**Tekst źródłowy**.
------------------------------------------------------------
Gdańska wędrówka dziejowa. To dobry plan
Jeśli ktoś nie był dawno w Gdańsku a chciałby poznać czy przypomnieć sobie kawał naszej ciekawej historii, albo choćby tylko odpocząć, popijając kawę obok Neptuna wśród urokliwych kamienic, to najwyższy czas by tam się udać. To nie takie trudne. A warto! Choćby na weekend. A planować można już dziś.
Można zwiedzić tylko Gdańsk, bo w weekend więcej pewnie nie zdążymy. Jeśli ktoś może poświęcić kilka dni generalnie na Trójmiasto, bo warto wpaść jeszcze do Gdyni, Sopotu czy na Westerplatte.
Jak najlepiej dojechać ?
To zależy z jakiej części kraju. Zawsze można samochodem lub autobusem, czy nawet samolotem. Jednak zachęcamy do podróży pociągiem. Przykładowo podróż PKP z Poznania trwa jakieś 3,5 godziny a z Warszawy nawet niecałe 3 godziny. Do tego jedziemy w ten sposób wygodnymi wagonami po wyremontowanych torach. A z Dworca PKP Gdańsk Główny niemal wszędzie jest blisko.
W przypadku wyprawy z biurem turystycznym nie martwimy się o podróż i inne sprawy aprowizacyjne, dopasowując się do programu organizatora, kosztem naszych wolnych wyborów co do miejsc i czasu. Można też dojechać samochodem - to zapewni nam większą elastyczność poruszania się, jednak musimy wziąć pod uwagę koszty parkowania i dojazdu. Natomiast poruszanie się w obrębie Starego Miasta nie wymaga transportu samochodowego.
Nocleg i wyżywienie
Preferujemy szukanie w sieciach hosteli, znajdujących się zwykle w kamienicach Starego Miasta (zwanego formalnie Głównym Miastem). Noclegi takie można znaleźć w internecie, zwykle w portalach noclegowych. Cena w zależności od standardu i sezonu cyrkuluje w granicach 70-150 złotych os osoby. Do dyspozycji mamy też wiele hoteli, za nieco lub dużo większą cenę.
Uwaga: Starówka w Gdańsku to także trwające remonty kostki brukowej.Ale to czasowe i kiedyś trzeba to zrobić, by było wygodniej i bezpieczniej. I tak jest pięknie!
Co warto zobaczyć w Gdańsku ?Muzeum II Wojny Światowej
Naszym głównym celem wizyty w Gdańsku było otwarte wiosną 2017 roku niecodzienne muzeum. Miejsce, które powinien zobaczyć każdy. Bilety warto zarezerwować on-line z co najmniej kilkudniowym wyprzedzeniem, choć można spróbować kupić je w kasach.
Nowoczesna bryła muzeum widoczna jest z daleka z wielu miejsc w Gdańsku. Ale pod tą zewnętrzną bryłą kryje się SKARBNICA WIEDZY na temat II Wojny Światowej. Ogrom tematyki zmieszczonej w jednym muzeum, dostępnej w tradycyjny i nowoczesny sposób dla każdego - starszego i młodego, znającego historię i laika, dla Polaka i obywatela dowolnego kraju.
------------------------------------------------------------
**Dostarczone dane**.
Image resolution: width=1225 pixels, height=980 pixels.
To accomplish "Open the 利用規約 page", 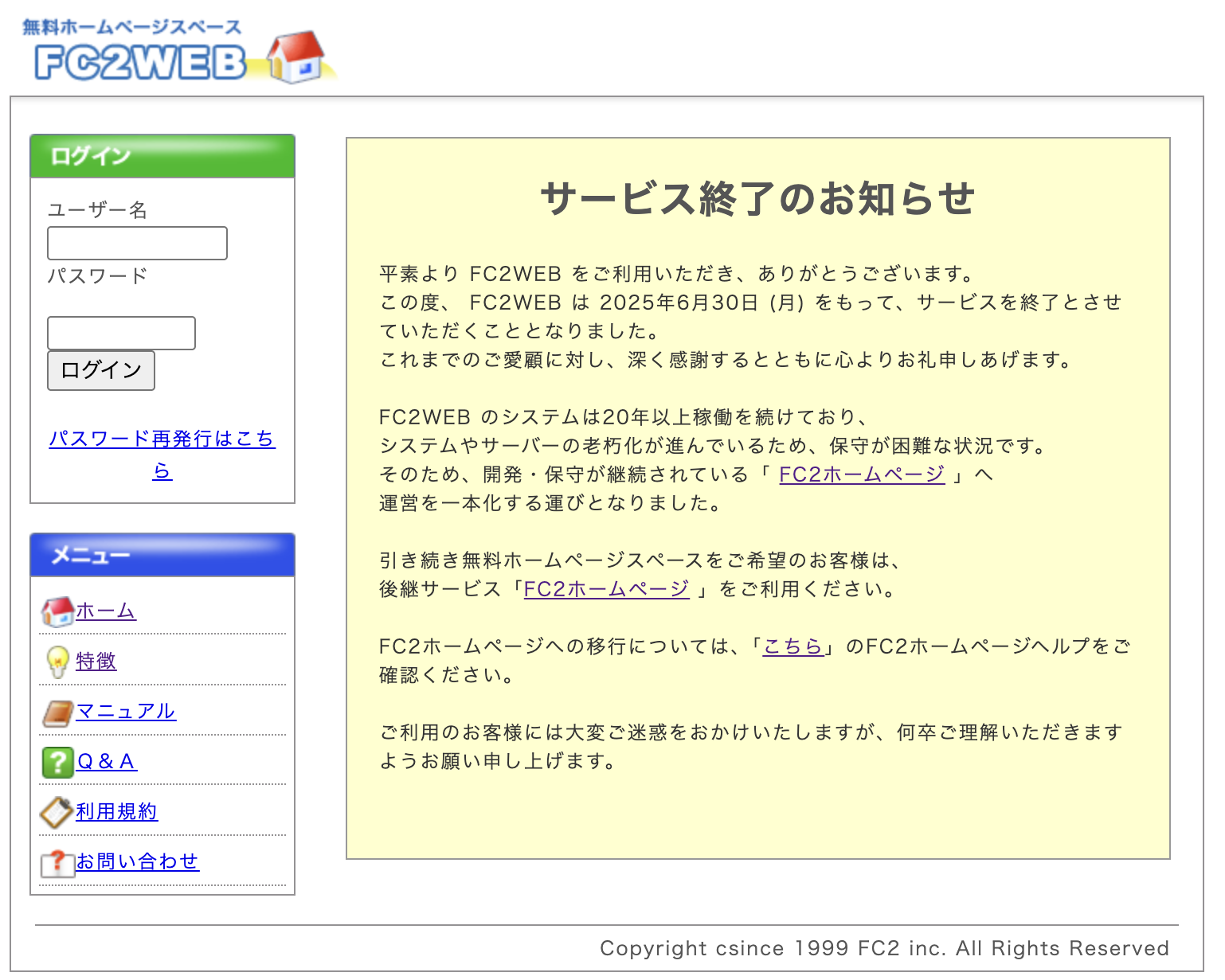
------------------------------------------------------------
**Treść zadania**.
Kontynuuj tekst o wyprawie do Gdańska, zaczynając bezpośrednio po jego ostatnim zdaniu.

**Oczekiwana odpowiedź**.
Pomysłem twórców tego muzeum było rozpoczęcie zwiedzania od ukazania złożonej sytuacji politycznej i narodowościowej w Europie i na świecie oraz rodzących się wtedy systemów totalitarnych. A więc pokazanie przyczyny wybuchu tej straszliwej wojny.
Nie wchodząc w polityczne spory, a jak wiemy obecne władze mają nieco inna koncepcję i niektóre wystawy sukcesywnie się zmieniają, główne przesłanie muzeum jest stałe - pokazuje losy ludzi w czasie II wojny światowej.
Szczególnym zamysłem było ukazanie losów ludności cywilnej, w kontekście przejścia frontów, terroru okupantów, eksterminacji, głodu, bomb i ostrzałów, wysiedleń i wywózek, obozów koncentracyjnych, kolaboracji, walk o byt i godność.
Przechodzimy ulicą przedwojennej Warszawy, by na koniec zwiedzania przejść po jej gruzach. Stąpając po mapach świata, dowiadujemy się o ogromnych liczbach przesiedleń czy ofiar. Chodzimy wzdłuż korytarzy baraków obozowych. Możemy przewracać "wirtualne" karty ksiąg z historiami i dokumentami. Oglądamy masę zdjęć z okresów wojny, wspomnień ale i liczb oraz suchych strasznych faktów.
Nieco mniej informacji znajdujemy na tematy bitew II wojny i działań militarnych, choć i tutaj możemy niemal dotknąć uzbrojenia, mundurów, map natarć wojsk. Do pokazania historii wszystkich większych bitew na frontach II wojny światowej potrzeba by ... odrębnego muzeum o co najmniej takiej kubaturze.
Przechodzimy obok amerykańskiego czołgu, by potem minąć na ulicach zrujnowanej stolicy radziecki czołg T-34, skomentowany przez audio-przewodnika jako element wyzwalania od Niemców przez Armię Czerwoną ale także jako symbol późniejszego zniewolenia Polski przez Sowietów.
II wojna światowa pokazana jest jako proces światowy, europejski, ze szczególnym wskazaniem Polski, gdzie wojna się zaczęła i gdzie odcisnęła ona swoje piętno z całą mocą. Twórcy wystawy starali się jednak zachować równowagę, by każdy zwiedzający, bez względu na narodowość, mógł spojrzeć na wojnę poprzez pryzmat jej przyczyn i skutków.
Przed zmianami wprowadzonymi na przełomie 2017/2018 przez obecne władze, przy wyjściu z muzeum zwiedzający oglądali scenki z filmów wyświetlanych po dwóch stronach symbolicznego muru, z czasem spajające się w jeden film. Powinno to zwrócić uwagę zwiedzających na możliwe skutki konfliktów i sytuacji dziejących się na świecie w naszych czasach. Obecnie zamiast tego filmu z uniwersalnym przesłaniem, przestrzegającym przed wszelkimi totalitaryzmami i ich skutkami dla ludzi na świecie, wyświetlany jest film związany z losami wojny w Polsce.
Dzięki znakomitej aranżacji przestrzeni, licznym rekwizytom, filmom lub nagraniom z relacjami naocznych świadków historii i pomocom audiowizualnym, możemy poczuć się jak w tamtych czasach, możemy też przenosić się w różne miejsca historyczne na ziemi.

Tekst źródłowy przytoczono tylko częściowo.